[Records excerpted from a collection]
= Beginning of Section =

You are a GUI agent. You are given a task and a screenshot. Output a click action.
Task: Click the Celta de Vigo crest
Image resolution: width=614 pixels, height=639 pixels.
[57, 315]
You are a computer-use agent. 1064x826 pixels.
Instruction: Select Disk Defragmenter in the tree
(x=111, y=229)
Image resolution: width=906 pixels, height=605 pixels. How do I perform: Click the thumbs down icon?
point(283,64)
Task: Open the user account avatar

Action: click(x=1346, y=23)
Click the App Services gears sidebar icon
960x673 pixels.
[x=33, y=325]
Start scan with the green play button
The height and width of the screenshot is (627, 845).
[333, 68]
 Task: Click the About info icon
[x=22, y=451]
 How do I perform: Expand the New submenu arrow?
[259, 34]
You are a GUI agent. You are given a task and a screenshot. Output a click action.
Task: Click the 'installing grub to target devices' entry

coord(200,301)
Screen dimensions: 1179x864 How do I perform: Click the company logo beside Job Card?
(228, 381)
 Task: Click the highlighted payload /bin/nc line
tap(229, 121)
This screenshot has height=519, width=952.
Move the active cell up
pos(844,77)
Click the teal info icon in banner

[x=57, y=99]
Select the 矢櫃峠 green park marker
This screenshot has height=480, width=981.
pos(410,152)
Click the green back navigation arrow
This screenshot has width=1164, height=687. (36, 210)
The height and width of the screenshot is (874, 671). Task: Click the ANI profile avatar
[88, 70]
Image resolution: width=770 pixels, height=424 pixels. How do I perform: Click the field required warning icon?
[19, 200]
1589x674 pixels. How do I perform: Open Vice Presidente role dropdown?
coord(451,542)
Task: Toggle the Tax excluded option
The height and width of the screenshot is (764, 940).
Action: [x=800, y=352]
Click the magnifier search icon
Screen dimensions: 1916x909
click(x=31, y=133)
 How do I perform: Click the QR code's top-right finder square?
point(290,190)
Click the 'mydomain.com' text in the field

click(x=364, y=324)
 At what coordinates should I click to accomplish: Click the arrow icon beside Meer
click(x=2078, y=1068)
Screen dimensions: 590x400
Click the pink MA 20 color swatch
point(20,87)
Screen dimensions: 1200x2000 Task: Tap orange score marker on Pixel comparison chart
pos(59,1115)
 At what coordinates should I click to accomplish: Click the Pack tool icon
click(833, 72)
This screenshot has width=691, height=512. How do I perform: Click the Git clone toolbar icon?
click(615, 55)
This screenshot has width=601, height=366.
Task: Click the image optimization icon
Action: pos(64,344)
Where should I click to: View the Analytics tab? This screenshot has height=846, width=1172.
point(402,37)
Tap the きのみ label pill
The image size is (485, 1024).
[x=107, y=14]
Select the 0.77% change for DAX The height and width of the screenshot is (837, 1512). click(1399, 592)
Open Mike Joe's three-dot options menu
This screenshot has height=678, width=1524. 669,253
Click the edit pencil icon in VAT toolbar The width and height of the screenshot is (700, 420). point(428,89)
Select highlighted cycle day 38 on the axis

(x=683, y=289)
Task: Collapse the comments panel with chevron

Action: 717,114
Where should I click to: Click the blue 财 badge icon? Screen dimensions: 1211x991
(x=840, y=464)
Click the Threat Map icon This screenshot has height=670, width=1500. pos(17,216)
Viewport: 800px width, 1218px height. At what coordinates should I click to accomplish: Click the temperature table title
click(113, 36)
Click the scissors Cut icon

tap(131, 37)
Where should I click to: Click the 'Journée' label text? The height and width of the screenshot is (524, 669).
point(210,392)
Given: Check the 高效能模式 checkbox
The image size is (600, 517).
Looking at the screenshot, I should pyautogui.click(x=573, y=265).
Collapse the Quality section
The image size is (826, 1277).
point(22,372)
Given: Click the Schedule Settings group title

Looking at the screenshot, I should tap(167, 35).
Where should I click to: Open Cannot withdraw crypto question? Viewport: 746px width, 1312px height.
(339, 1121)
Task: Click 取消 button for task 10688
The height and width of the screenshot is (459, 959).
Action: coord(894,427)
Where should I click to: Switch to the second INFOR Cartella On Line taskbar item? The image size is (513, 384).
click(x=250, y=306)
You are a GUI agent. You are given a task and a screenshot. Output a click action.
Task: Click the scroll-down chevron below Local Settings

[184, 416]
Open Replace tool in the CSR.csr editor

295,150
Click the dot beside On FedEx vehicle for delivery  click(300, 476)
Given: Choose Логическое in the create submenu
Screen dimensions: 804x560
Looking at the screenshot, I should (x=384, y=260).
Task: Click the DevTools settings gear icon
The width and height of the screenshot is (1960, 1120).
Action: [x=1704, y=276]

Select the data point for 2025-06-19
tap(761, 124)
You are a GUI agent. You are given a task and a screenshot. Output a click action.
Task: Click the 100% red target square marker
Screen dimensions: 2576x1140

= End of Section =

Down to the last line, repeat the data exactly.

[Response to the task]
You are a GUI agent. You are given a task and a screenshot. Output a click action.
Task: Click the Celta de Vigo crest
Image resolution: width=614 pixels, height=639 pixels.
[57, 315]
You are a computer-use agent. 1064x826 pixels.
Instruction: Select Disk Defragmenter in the tree
(x=111, y=229)
Image resolution: width=906 pixels, height=605 pixels. How do I perform: Click the thumbs down icon?
point(283,64)
Task: Open the user account avatar

Action: click(x=1346, y=23)
Click the App Services gears sidebar icon
960x673 pixels.
[x=33, y=325]
Start scan with the green play button
The height and width of the screenshot is (627, 845).
[333, 68]
 Task: Click the About info icon
[x=22, y=451]
 How do I perform: Expand the New submenu arrow?
[259, 34]
You are a GUI agent. You are given a task and a screenshot. Output a click action.
Task: Click the 'installing grub to target devices' entry

coord(200,301)
Screen dimensions: 1179x864 How do I perform: Click the company logo beside Job Card?
(228, 381)
 Task: Click the highlighted payload /bin/nc line
tap(229, 121)
This screenshot has height=519, width=952.
Move the active cell up
pos(844,77)
Click the teal info icon in banner

[x=57, y=99]
Select the 矢櫃峠 green park marker
This screenshot has height=480, width=981.
pos(410,152)
Click the green back navigation arrow
This screenshot has width=1164, height=687. (36, 210)
The height and width of the screenshot is (874, 671). Task: Click the ANI profile avatar
[88, 70]
Image resolution: width=770 pixels, height=424 pixels. How do I perform: Click the field required warning icon?
[19, 200]
1589x674 pixels. How do I perform: Open Vice Presidente role dropdown?
coord(451,542)
Task: Toggle the Tax excluded option
The height and width of the screenshot is (764, 940).
Action: [x=800, y=352]
Click the magnifier search icon
Screen dimensions: 1916x909
click(x=31, y=133)
 How do I perform: Click the QR code's top-right finder square?
point(290,190)
Click the 'mydomain.com' text in the field

click(x=364, y=324)
 At what coordinates should I click to accomplish: Click the arrow icon beside Meer
click(x=2078, y=1068)
Screen dimensions: 590x400
Click the pink MA 20 color swatch
point(20,87)
Screen dimensions: 1200x2000 Task: Tap orange score marker on Pixel comparison chart
pos(59,1115)
 At what coordinates should I click to accomplish: Click the Pack tool icon
click(833, 72)
This screenshot has width=691, height=512. How do I perform: Click the Git clone toolbar icon?
click(615, 55)
This screenshot has width=601, height=366.
Task: Click the image optimization icon
Action: pos(64,344)
Where should I click to: View the Analytics tab? This screenshot has height=846, width=1172.
point(402,37)
Tap the きのみ label pill
The image size is (485, 1024).
[x=107, y=14]
Select the 0.77% change for DAX The height and width of the screenshot is (837, 1512). click(1399, 592)
Open Mike Joe's three-dot options menu
This screenshot has height=678, width=1524. 669,253
Click the edit pencil icon in VAT toolbar The width and height of the screenshot is (700, 420). point(428,89)
Select highlighted cycle day 38 on the axis

(x=683, y=289)
Task: Collapse the comments panel with chevron

Action: 717,114
Where should I click to: Click the blue 财 badge icon? Screen dimensions: 1211x991
(x=840, y=464)
Click the Threat Map icon This screenshot has height=670, width=1500. pos(17,216)
Viewport: 800px width, 1218px height. At what coordinates should I click to accomplish: Click the temperature table title
click(113, 36)
Click the scissors Cut icon

tap(131, 37)
Where should I click to: Click the 'Journée' label text? The height and width of the screenshot is (524, 669).
point(210,392)
Given: Check the 高效能模式 checkbox
The image size is (600, 517).
Looking at the screenshot, I should pyautogui.click(x=573, y=265).
Collapse the Quality section
The image size is (826, 1277).
point(22,372)
Given: Click the Schedule Settings group title

Looking at the screenshot, I should tap(167, 35).
Where should I click to: Open Cannot withdraw crypto question? Viewport: 746px width, 1312px height.
(339, 1121)
Task: Click 取消 button for task 10688
The height and width of the screenshot is (459, 959).
Action: coord(894,427)
Where should I click to: Switch to the second INFOR Cartella On Line taskbar item? The image size is (513, 384).
click(x=250, y=306)
You are a GUI agent. You are given a task and a screenshot. Output a click action.
Task: Click the scroll-down chevron below Local Settings

[184, 416]
Open Replace tool in the CSR.csr editor

295,150
Click the dot beside On FedEx vehicle for delivery  click(300, 476)
Given: Choose Логическое in the create submenu
Screen dimensions: 804x560
Looking at the screenshot, I should (x=384, y=260).
Task: Click the DevTools settings gear icon
The width and height of the screenshot is (1960, 1120).
Action: [x=1704, y=276]

Select the data point for 2025-06-19
tap(761, 124)
You are a GUI agent. You are given a task and a screenshot. Output a click action.
Task: Click the 100% red target square marker
Screen dimensions: 2576x1140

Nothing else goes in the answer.